Passage choisi ▸
À titre d’anecdote, il faut savoir que les dédicaces sont payantes aux Etats-Unis. Il serait peut-être judicieux d’en faire autant. Il pourrait être bon d’offrir le franc symbolique à la réception d’une dédicace… tout comme le veut la coutume ancestrale d’offrir une pièce lorsqu’on nous offre un couteau. La dédicace possède un pouvoir et une valeur symbolique et nous l’offrons à des gens qui la considèrent comme quelque chose de banalement normal. Je trouve cela grotesque.

L’I. : Qu’as-tu découvert aux USA ?

C. W. : En tout premier lieu, je n’ai absolument pas découvert le monde de la bande dessinée américaine. Je m’y suis rendue dans l’unique but de travailler dans le dessin animé. Les gens de la Warner m’ont contacté — encore une fois, je n’ai rien provoqué — car ils appréciaient mes albums. Il faut savoir que beaucoup d’animateurs américains sont passionnés par la bande dessinée européenne, qui est pour sa part très proche du graphisme du dessin animé… malgré tout ce que l’on peut en dire, et malgré toutes les personnes qui crachent sur le travail des studios Disney — par exemple ! Les cracheurs feraient bien de se regarder en face et de critiquer leurs propres travaux, car il existe — pour les avoir vus — d’immenses dessinateurs au sein de ces studios.
Cela me fait beaucoup rire d’entendre les critiques habituelles et les attaques à l’encontre de la qualité et de la créativité des studios Disney car il existe en Europe très peu de personnes capables de tenir un crayon d’aussi belle manière que la majorité des animateurs de ces studios. Les critiques font une nouvelle fois la confusion entre le sujet et le travail. Si j’ai accepté de me rendre aux Etats-Unis, c’est aussi parce que je considérais et considère encore ces dessinateurs à leurs justes valeurs.

Extrait source ▸

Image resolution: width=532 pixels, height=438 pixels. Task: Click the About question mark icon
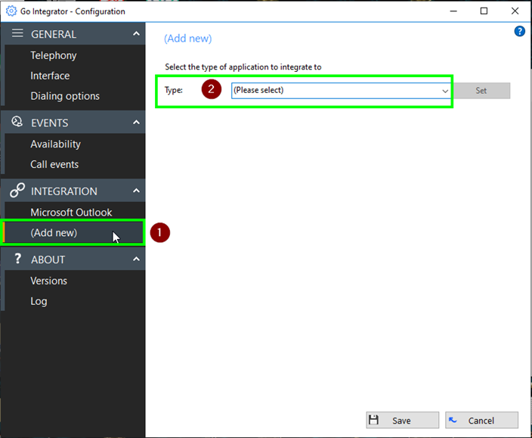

Objectif 1 ▸
Indiquez si chacune des affirmations suivantes concorde avec l'entretien sur la bande dessinée, en répondant par oui ou non et en citant mot pour mot les termes qui tranchent.
(a) Aux États-Unis, les dédicaces sont gratuites.
(b) Ce sont les gens de la Warner qui ont pris contact avec la personne interrogée.
(c) Beaucoup d'animateurs américains s'intéressent vivement à la bande dessinée européenne.
Objectif 2 ▸
Répondez brièvement à ces questions sur l'entretien sur la bande dessinée.
(a) Quelle coutume ancestrale est rapprochée du franc symbolique offert contre une dédicace ?
(b) Dans quel unique but la personne interrogée s'est-elle rendue aux États-Unis ?
(c) Avec quoi les critiques confondent-ils le sujet, selon elle ?
Objectif 3 ▸ Veuillez reprendre l'entretien sur la bande dessinée juste après sa dernière phrase et le poursuivre.

Réponse 1 ▸
(a) Non : « il faut savoir que les dédicaces sont payantes aux Etats-Unis »
(b) Oui : « Les gens de la Warner m’ont contacté »
(c) Oui : « beaucoup d’animateurs américains sont passionnés par la bande dessinée européenne »

Réponse 2 ▸
(a) Offrir une pièce lorsqu'on nous offre un couteau.
(b) Pour travailler dans le dessin animé.
(c) Avec le travail.

Réponse 3 ▸
L’I. : Tu éprouvais également le besoin de sortir du petit monde de la bande dessinée…

C.W. : C’est vrai que j’en avais un peu marre ! Ceci dit, une fois seule dans l’avion, j’ai pris conscience que je n’avais pour seuls bagages que mon sac contenant mes fringues et quelques bouquins. Je n’amenais avec moi que ma main et mes idées. De plus, je ne parlais pas couramment l’anglais. Je n’ai aucun diplôme ni capacités particulières, si ce n’est celle de pouvoir dessiner. Dessiner est tellement subjectif et tributaire de nombreuses variations d’humeur, de santé et d’inspiration, que j’en étais morte de trouille. J’avais alors pleinement conscience de ne pas pouvoir obligatoirement m’en sortir…

L’I. : Contrairement à ce que tu avançais au début de notre discussion, tu as passé le cap de te remettre en question et de tout quitter…

C. W. : Il arrive toujours un moment où tu dois faire un choix. Soit tu perfectionnes à fond le sujet sur lequel tu travailles — il se trouve que j’avais fini Les Lumières de l’Amalou, et que je n’avais alors aucune idée sur ce que je voulais faire dans la bande dessinée — , soit tu repars vers une autre direction. Pour moi, repartir signifiait changer de milieu sans pour autant changer de média. Le fait d’être dirigée pendant ton travail pouvait également s’avérer tranquillisant. C’était avant tout un challenge avec moi-même. Allais-je réussir ?
En bande dessinée, tu es littéralement «maître à bord» et tu y fais ce que tu veux. C’est cependant un gros problème, car dans un tel contexte tu peux faire un peu n’importe quoi. Aux Etats-Unis je travaillais pour, et avec une équipe… et absolument pas pour un public ! Il m’a fallu être immédiatement utile et non simplement plaisante. Je n’ai eu que deux ou trois jours de repos et de pseudo acclimatation entre mon arrivée et le début de mon travail.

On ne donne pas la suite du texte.